Belavia Retired Fleet
| Aircraft | Total | Introduced | Retired | Notes |
|---|---|---|---|---|
| Antonov An-2 | Unknown | Unknown | Unknown |  |
| Antonov An-10 | Unknown | Unknown | Unknown |  |
| Antonov An-12 | Unknown | 1962 | Unknown |  |
| Antonov An-24 | 18 | 1967 | 2009 |  |
| Antonov An-26 | 7 | Unknown | 2002 |  |
| Boeing 737-500 | 6 | 2003 | 2021 |  |
| Bombardier CRJ100/200 | 5 | 2007 | 2020 |  |
| Embraer E195-E2 | 3 | 2019 | 2021 | Returned to lessor. |
| Ilyushin Il-12 | Unknown | 1951 | Unknown |  |
| Ilyushin Il-14 | Unknown | Unknown | Unknown |  |
| Lisunov Li-2 | Unknown | Unknown | Unknown |  |
| Polikarpov Po-2 | Unknown | 1934 | Unknown |  |
| Tupolev Tu-124 | Unknown | Unknown | Unknown |  |
| Tupolev Tu-134 | 19 | Unknown | 2009 |  |
| Tupolev Tu-154 | 24 | 1983 | 2016 | One used as training mock-up. |
| Yakovlev Yak-12 | Unknown | Unknown | Unknown |  |
| Yakovlev Yak-40 | 8 | 1972 | 2005 |  |

==Incidents and accidents==
- On 1 February 1985, Aeroflot Flight 7841, a Tupolev Tu-134, departing from Minsk for Leningrad on February 5, 1985, suffered an engine failure shortly after takeoff and was forced to crash-land in a forest, killing 58 of the 80 people on board.
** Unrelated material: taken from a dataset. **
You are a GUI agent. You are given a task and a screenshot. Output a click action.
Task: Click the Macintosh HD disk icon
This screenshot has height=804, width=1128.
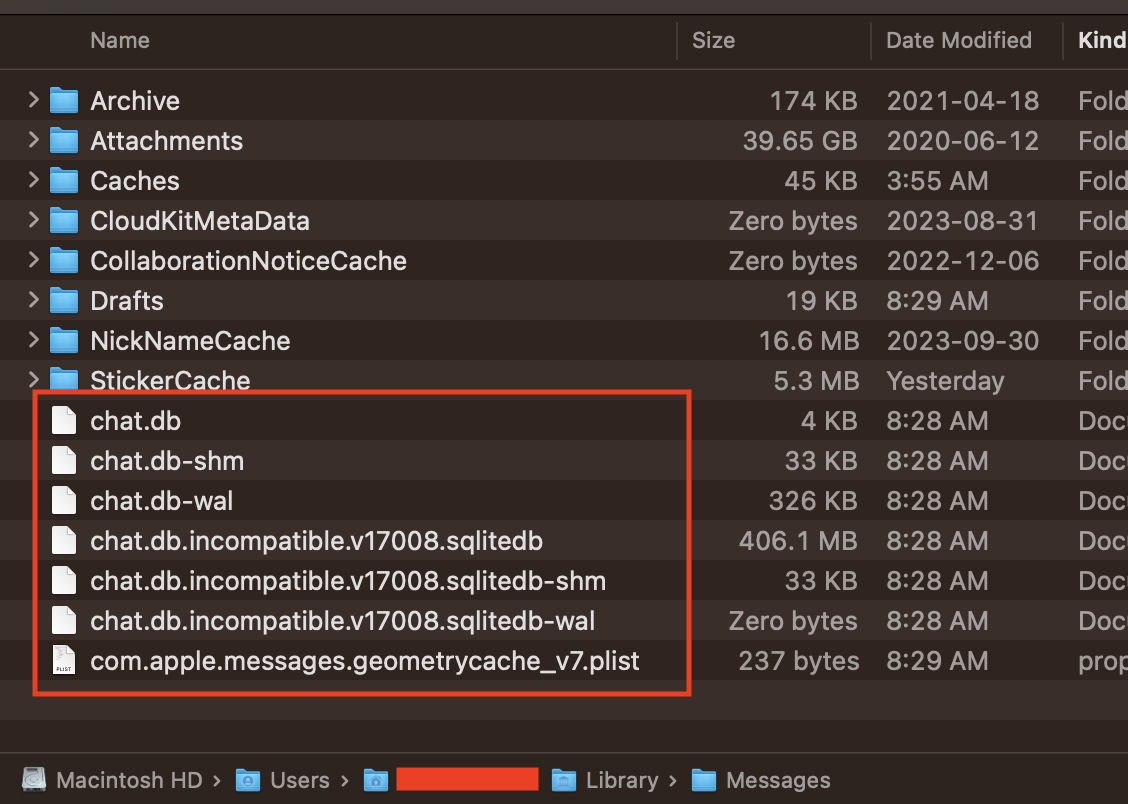(x=35, y=780)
- On 6 January 2003, a Yakovlev Yak-40 suffered a shattered windshield during a flight, en route to Prague. Two Czech Air Force fighters accompanied the plane to a safe landing in Ruzyně International Airport.
- On 14 February 2008, Belavia Flight 1834, a Bombardier CRJ100ER en route from Yerevan, Armenia, to Minsk, hit its left wing on the runway during takeoff from Zvartnots International Airport, subsequently crashing on the ground, flipping over and coming to a stop inverted near the runway. All 18 passengers and 3 crew members managed to escape the aircraft before it erupted into flames, partly due to the timely response of the fire and rescue crew at the airport. The main cause of the crash was icing contamination leading to a stall of the left wing.